Il est clair que le blocus exerce une pression économique sur les États-Unis – le nom de l’opération en dit long. Mais la coalition, qui inclut Bahreïn (ajoutant un autre pays à la liste des nations arabes poignardant la Palestine dans le dos), peut-elle réellement mettre fin au blocus créé par le Yémen ?
Non sans risquer une guerre régionale à grande échelle. Premièrement, le Yémen est plus que capable de se défendre. Il a repoussé pendant dix ans une coalition dirigée par l’Arabie saoudite, qui utilisait les armes et la logistique américaines.
Il peut certainement défendre ses propres eaux territoriales et son ciel contre les forces envahissantes.
Deuxièmement, la menace de la coalition constitue une sérieuse avancée sur l’échelle de l’escalade, qui aurait de graves conséquences pour les forces américaines et leurs alliés, qui ne sont pas les bienvenues dans la région.
La semaine dernière, le ministre iranien de la Défense, Mohammad Reza Ashtiani, a publié un communiqué déclarant que toute tentative des États-Unis de former une coalition qui perturberait la paix dans la région « se heurterait à d’énormes problèmes ».
« Personne ne peut bouger dans une région où nous sommes prédominants », a-t-il affirmé.

### Données extraites
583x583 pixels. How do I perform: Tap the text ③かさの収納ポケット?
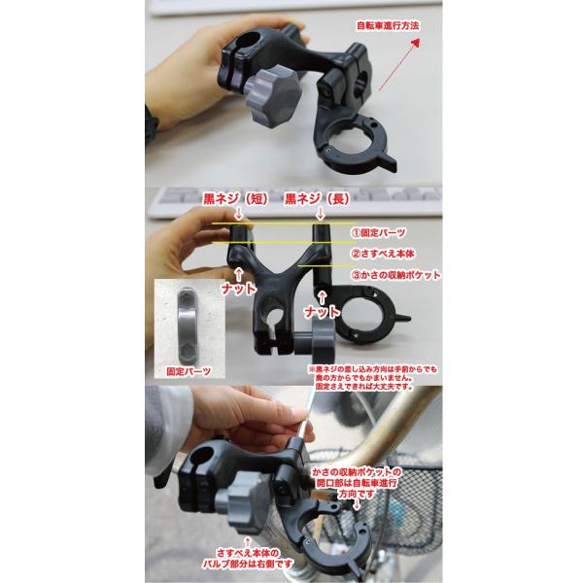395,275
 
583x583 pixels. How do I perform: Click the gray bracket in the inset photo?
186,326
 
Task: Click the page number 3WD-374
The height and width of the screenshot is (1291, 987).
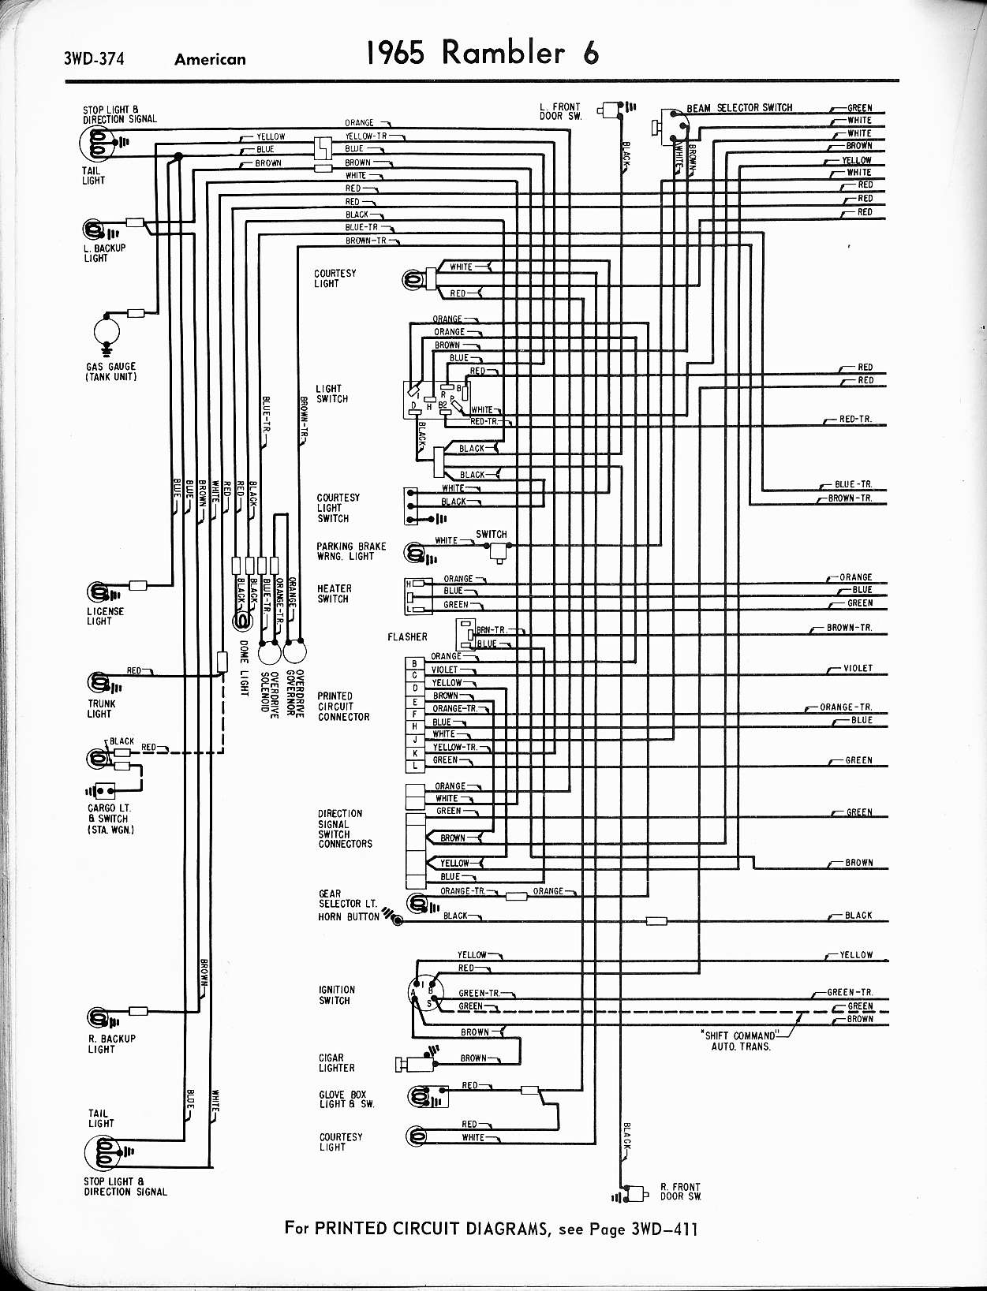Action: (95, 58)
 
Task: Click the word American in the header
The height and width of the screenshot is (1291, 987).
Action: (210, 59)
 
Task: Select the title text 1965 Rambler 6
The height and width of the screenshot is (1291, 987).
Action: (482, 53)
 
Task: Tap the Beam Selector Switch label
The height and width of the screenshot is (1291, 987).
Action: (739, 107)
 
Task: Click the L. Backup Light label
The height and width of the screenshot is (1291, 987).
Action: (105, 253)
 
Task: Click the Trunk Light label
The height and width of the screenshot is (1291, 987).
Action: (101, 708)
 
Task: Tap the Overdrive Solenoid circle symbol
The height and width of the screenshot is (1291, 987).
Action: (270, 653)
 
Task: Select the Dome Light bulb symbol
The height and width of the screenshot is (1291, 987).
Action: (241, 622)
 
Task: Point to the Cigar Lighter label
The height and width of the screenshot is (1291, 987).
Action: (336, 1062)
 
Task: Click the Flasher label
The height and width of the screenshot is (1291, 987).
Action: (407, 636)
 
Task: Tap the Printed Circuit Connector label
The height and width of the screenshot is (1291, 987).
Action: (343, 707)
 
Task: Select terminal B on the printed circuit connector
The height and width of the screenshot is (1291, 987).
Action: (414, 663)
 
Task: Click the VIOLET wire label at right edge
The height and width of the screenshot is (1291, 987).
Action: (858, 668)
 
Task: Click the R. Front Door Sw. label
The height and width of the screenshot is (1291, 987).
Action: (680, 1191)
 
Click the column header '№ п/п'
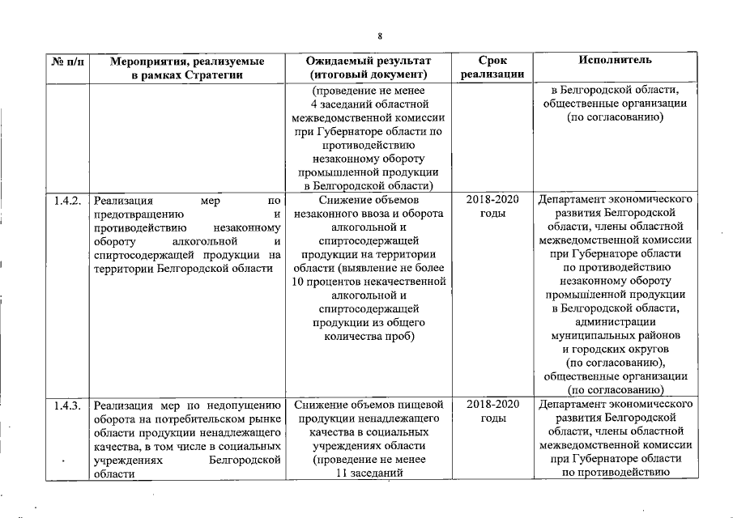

### Travail à faire
- a) Dans le texte sur le blocus mis en place par le Yémen, quelle raison est avancée pour affirmer que le Yémen peut défendre ses eaux territoriales et son ciel ? Répondez en une à trois phrases.
- b) Rédigez la suite du texte sur le blocus mis en place par le Yémen, en reprenant après la déclaration du ministre iranien de la Défense.

### Exercices corrigés
- a) Le Yémen a repoussé pendant dix ans une coalition dirigée par l'Arabie saoudite, qui utilisait les armes et la logistique américaines. Le texte en déduit qu'il peut défendre ses eaux territoriales et son ciel contre des forces envahissantes.

- b)
Ces derniers mois, l’Iran a eu plusieurs affrontements avec des bateaux de la marine américaine qui tentaient d’empiéter sur ses eaux territoriales. Cela est dû au fait que les navires militaires américains représentent une menace pour les pétroliers iraniens et d’autres navires, ce qui a amené l’Iran à renforcer la sécurité dans ses eaux territoriales.
Hypocritement, le même pays qui dénonce le blocus du Yémen participe aussi ouvertement au piratage du pétrole iranien !
La coalition dirigée par les États-Unis risque bêtement une guerre régionale. En fin de compte, cela ne serait pas dans l’intérêt des États-Unis – et la popularité de l’administration Biden diminuerait encore davantage – même si elle est à son plus bas niveau historique.
La menace de la coalition n’est pour l’instant qu’une politique sur le papier, mais si elle se matérialisait, elle pourrait avoir des résultats catastrophiques.
Les États-Unis sont déjà le principal protagoniste du génocide de Gaza. En fournissant des bombes qui tombent quotidiennement sur Gaza ainsi qu’un soutien politique, ils ne peuvent pas se laver les mains tachées de sang.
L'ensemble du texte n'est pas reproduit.